Saved entries:
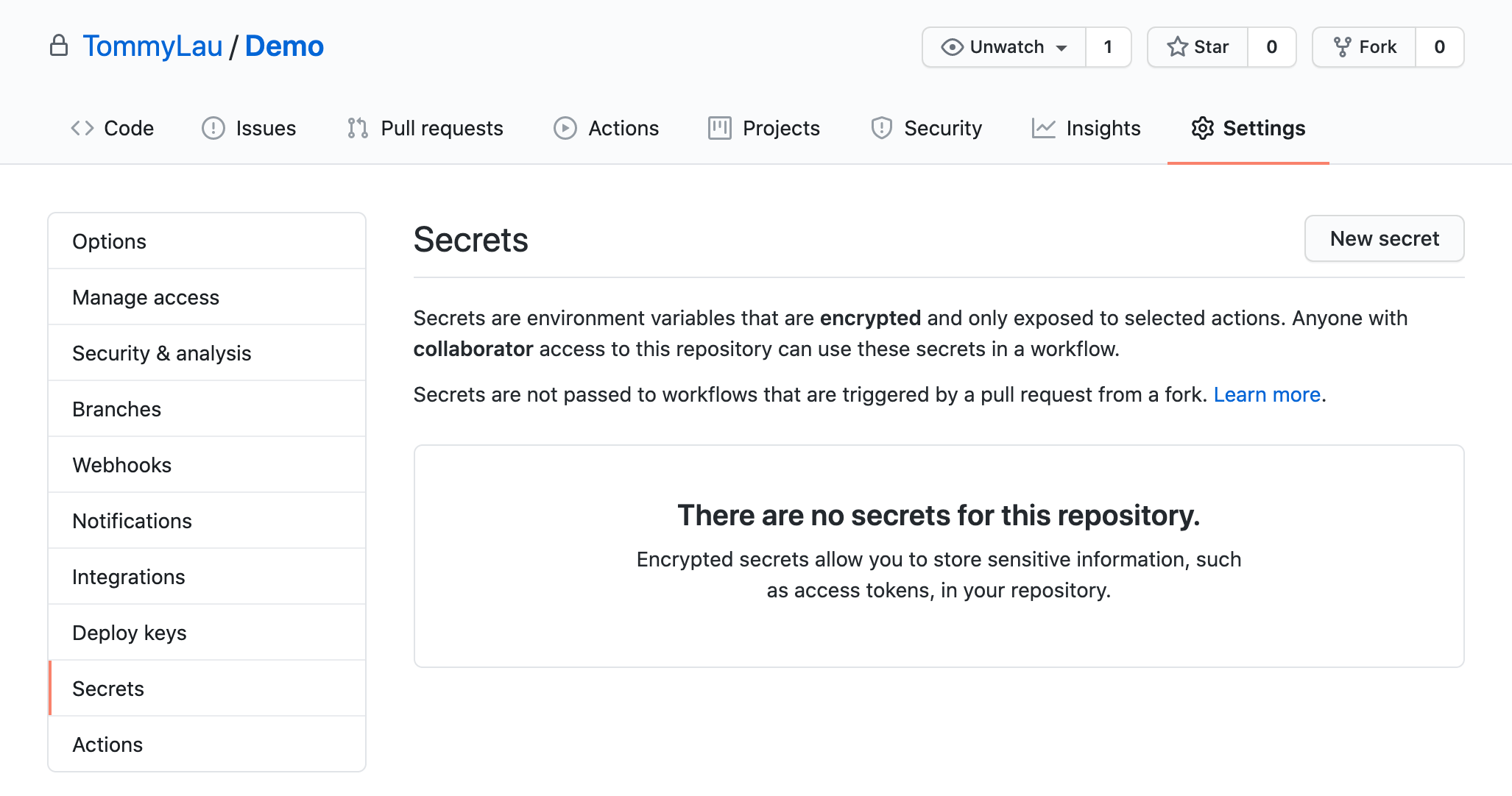Open Manage access in settings sidebar
The height and width of the screenshot is (796, 1512).
[146, 297]
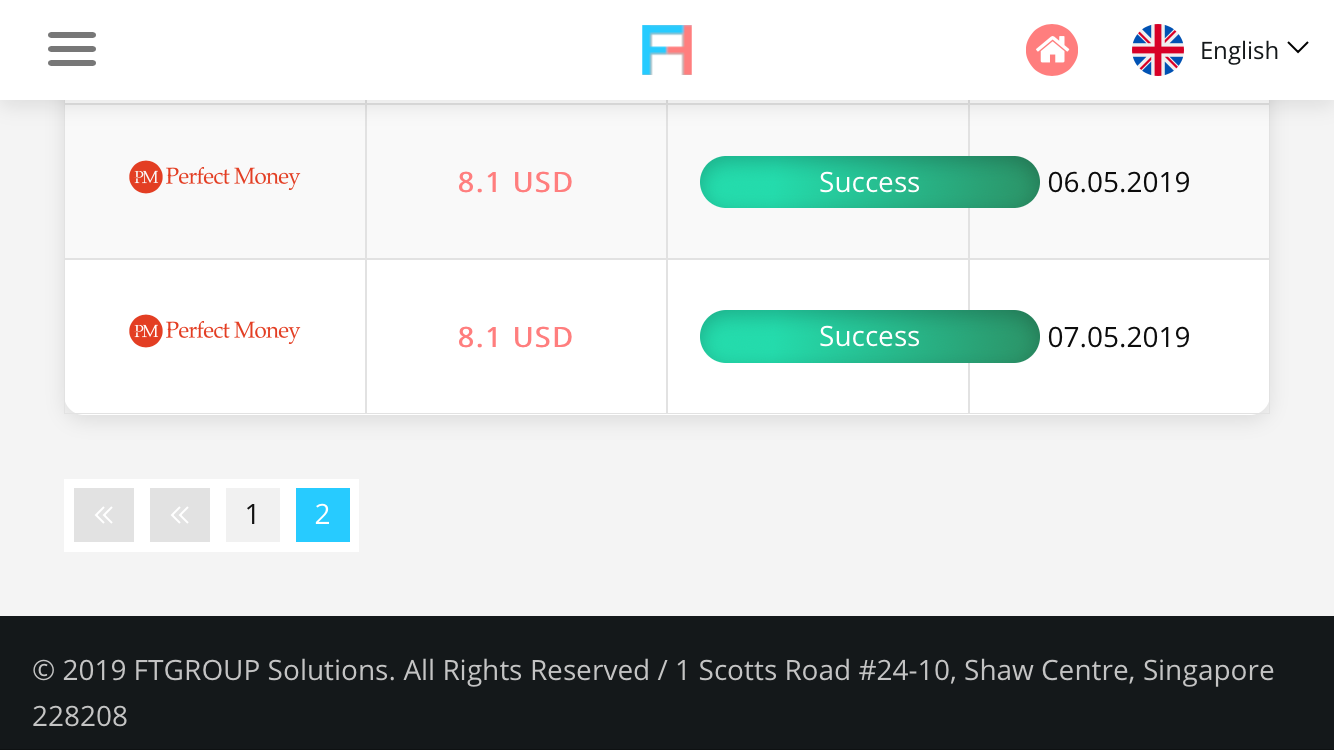Click the Success badge for 07.05.2019
This screenshot has height=750, width=1334.
[869, 336]
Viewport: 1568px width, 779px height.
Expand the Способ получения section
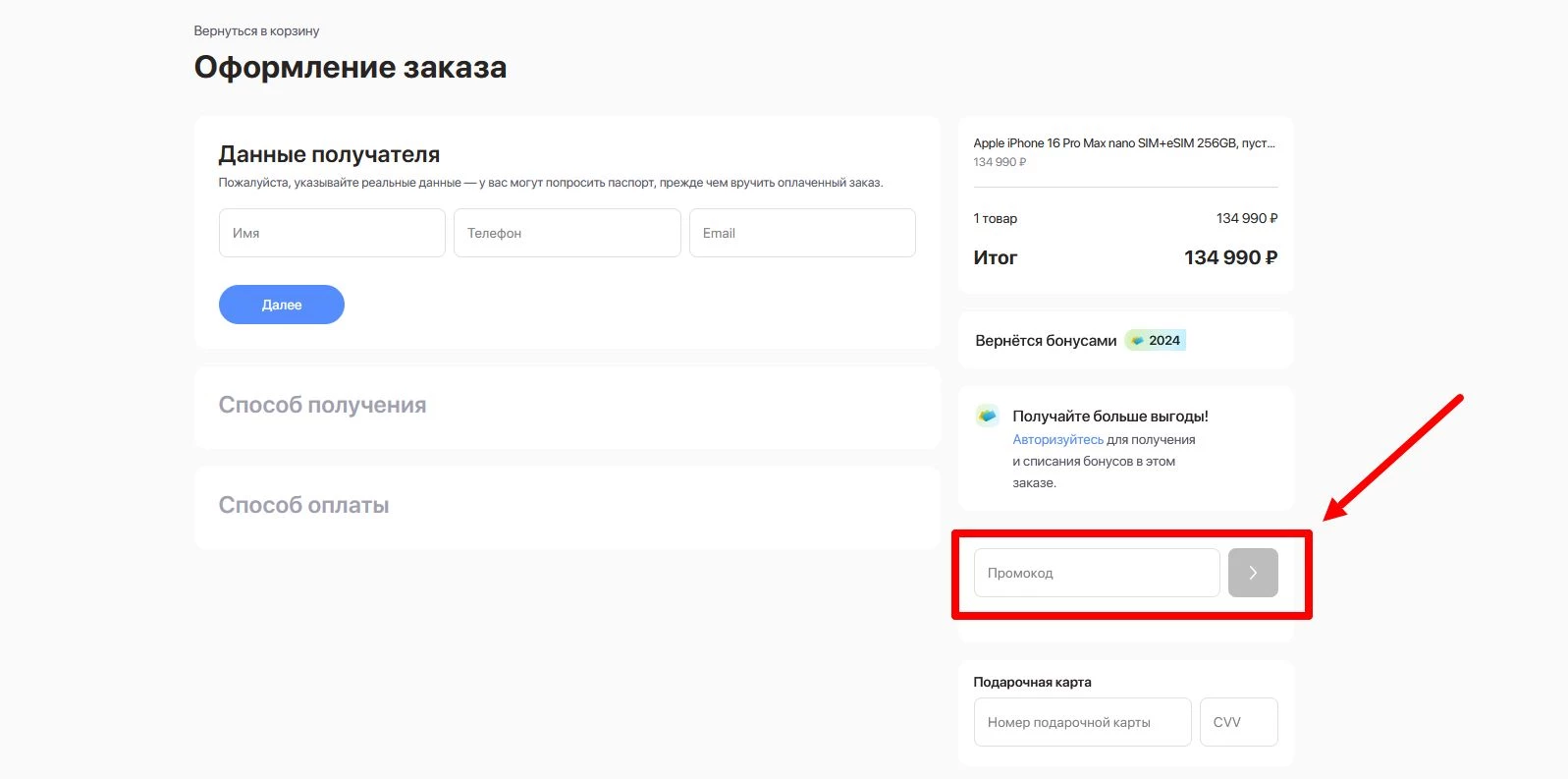(x=322, y=406)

- **Instructions to follow**: The required output is the lines from the one containing "Viewport: 1568px width, 779px height." through the end of the records above, reproduced exactly, with no pictures.

- **Response to this exercise**:
Viewport: 1568px width, 779px height.
Expand the Способ получения section
(x=322, y=406)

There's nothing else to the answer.